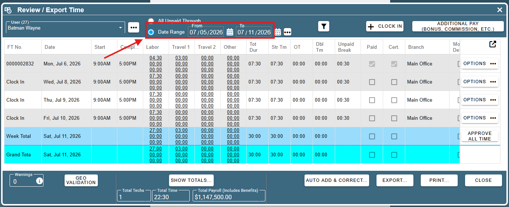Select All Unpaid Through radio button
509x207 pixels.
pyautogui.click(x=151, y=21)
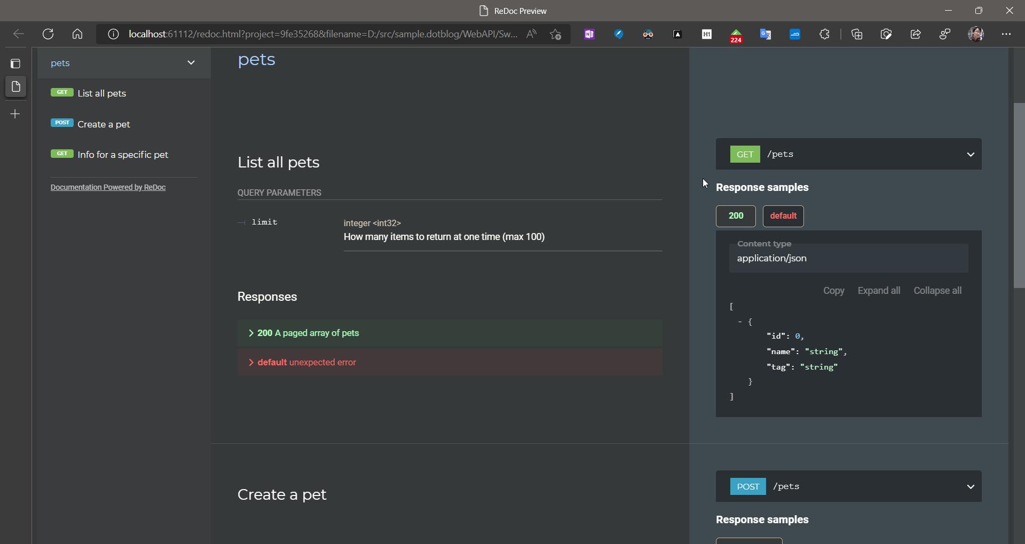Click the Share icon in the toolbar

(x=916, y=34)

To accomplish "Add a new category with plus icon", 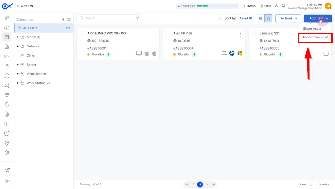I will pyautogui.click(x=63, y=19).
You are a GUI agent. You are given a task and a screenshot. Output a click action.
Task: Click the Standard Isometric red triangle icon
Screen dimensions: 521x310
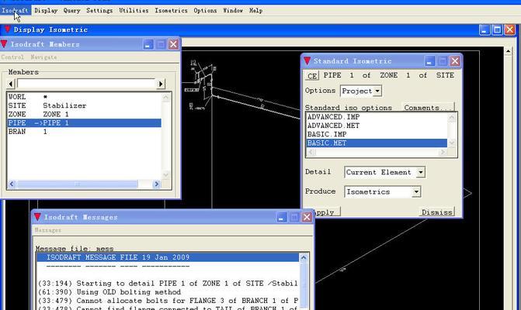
----------
Copy the lines starting at the one that contains "You are a GUI" and ending at the end of the items, with both ends included. Leave the pictures out of your answer.

# [Output below]
You are a GUI agent. You are given a task and a screenshot. Output a click action.
Task: Click the Standard Isometric red triangle icon
Screen dimensions: 521x310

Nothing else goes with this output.